原码为here。 (我复制了下面这篇文章中的代码)
它使用 PIL,效果很好!但是,存在一个问题……它捕获固定的 headers 并在整个页面上重复,并且在页面更改期间还遗漏了页面的某些部分。示例 url 以截取屏幕截图:
http://www.w3schools.com/js/default.asp
如何避免使用此代码重复 headers... 或者是否有更好的选择仅使用 python... (我不知道java也不想用java).
请看下面的当前结果截图和示例代码。
test.py
"""
This script uses a simplified version of the one here:
https://snipt.net/restrada/python-selenium-workaround-for-full-page-screenshot-using-chromedriver-2x/
It contains the *crucial* correction added in the comments by Jason Coutu.
"""
import sys
from selenium import webdriver
import unittest
import util
class Test(unittest.TestCase):
""" Demonstration: Get Chrome to generate fullscreen screenshot """
def setUp(self):
self.driver = webdriver.Chrome()
def tearDown(self):
self.driver.quit()
def test_fullpage_screenshot(self):
''' Generate document-height screenshot '''
#url = "http://effbot.org/imagingbook/introduction.htm"

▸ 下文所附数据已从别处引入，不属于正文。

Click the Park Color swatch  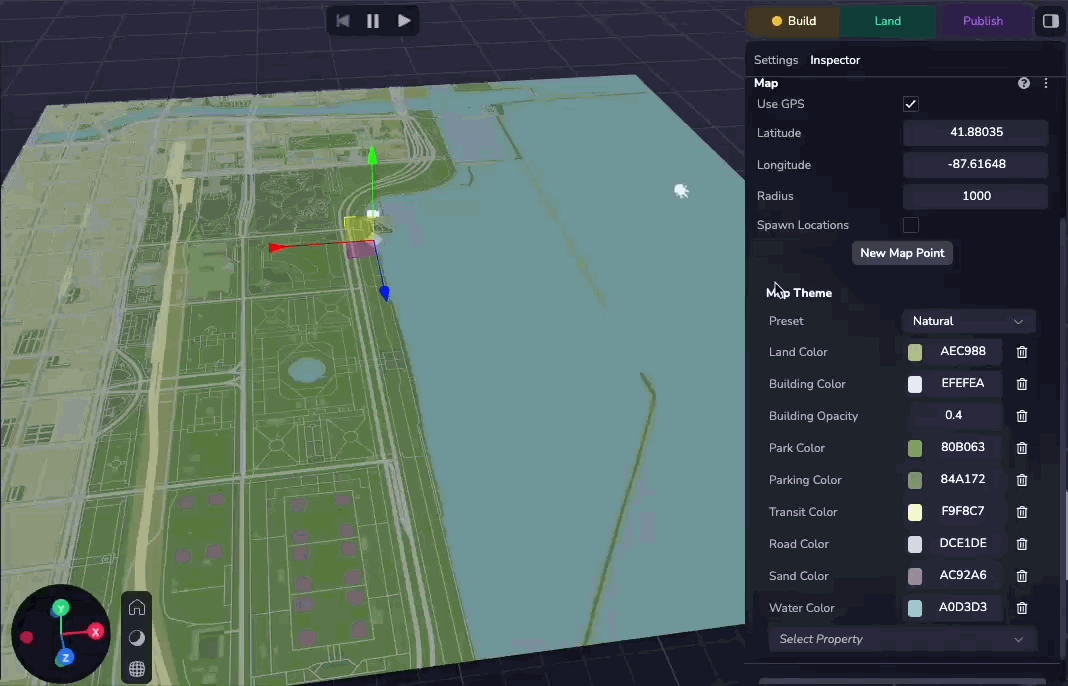pos(915,448)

url = "http://www.w3schools.com/js/default.asp"
self.driver.get(url)
util.fullpage_screenshot(self.driver, "test.png")
if __name__ == "__main__":
unittest.main(argv=[sys.argv[0]])
util.py
import os
import time
from PIL import Image
def fullpage_screenshot(driver, file):
print("Starting chrome full page screenshot workaround ...")
total_width = driver.execute_script("return document.body.offsetWidth")

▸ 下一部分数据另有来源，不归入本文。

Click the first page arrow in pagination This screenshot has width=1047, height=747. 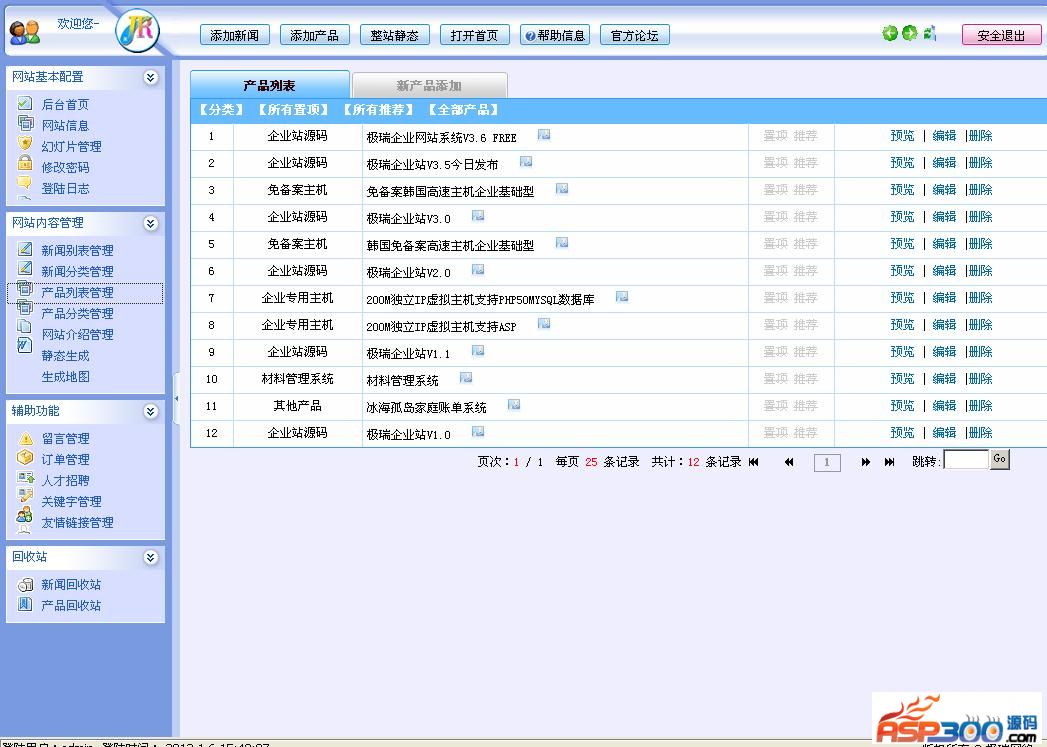(x=753, y=462)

total_height = driver.execute_script("return document.body.parentNode.scrollHeight")
viewport_width = driver.execute_script("return document.body.clientWidth")

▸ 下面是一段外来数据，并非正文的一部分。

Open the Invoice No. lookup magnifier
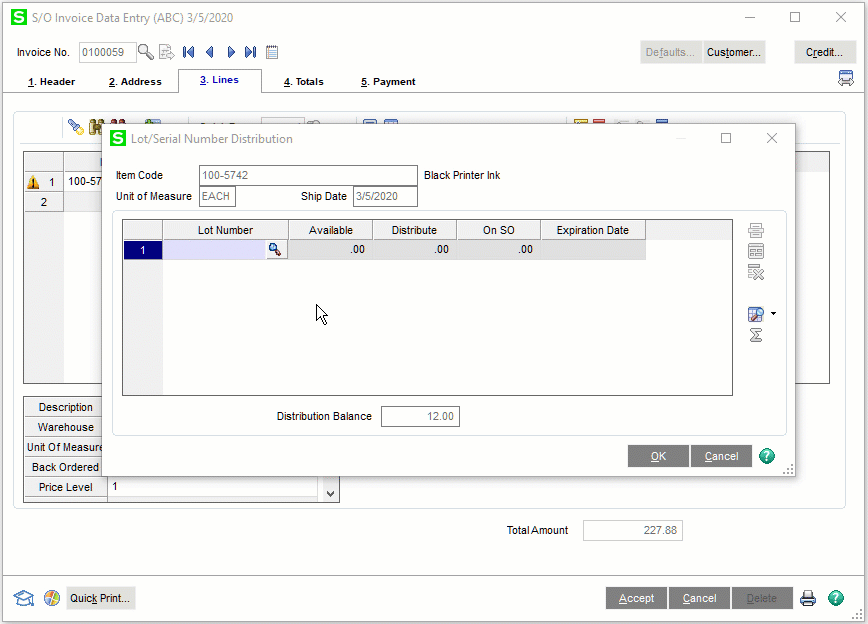This screenshot has height=624, width=868. [x=146, y=52]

viewport_height = driver.execute_script("return window.innerHeight")
print("Total: ({0}, {1}), Viewport: ({2},{3})".format(total_width, total_height,viewport_width,viewport_height))
rectangles = []
i = 0
while i < total_height:
ii = 0
top_height = i + viewport_height
if top_height > total_height:
top_height = total_height
while ii < total_width:
top_width = ii + viewport_width
if top_width > total_width:
top_width = total_width
print("Appending rectangle ({0},{1},{2},{3})".format(ii, i, top_width, top_height))
rectangles.append((ii, i, top_width,top_height))
ii = ii + viewport_width
i = i + viewport_height
stitched_image = Image.new('RGB', (total_width, total_height))
previous = None
part = 0
for rectangle in rectangles:
if not previous is None:
driver.execute_script("window.scrollTo({0}, {1})".format(rectangle[0], rectangle[1]))
print("Scrolled To ({0},{1})".format(rectangle[0], rectangle[1]))
time.sleep(0.2)
file_name = "part_{0}.png".format(part)
print("Capturing {0} ...".format(file_name))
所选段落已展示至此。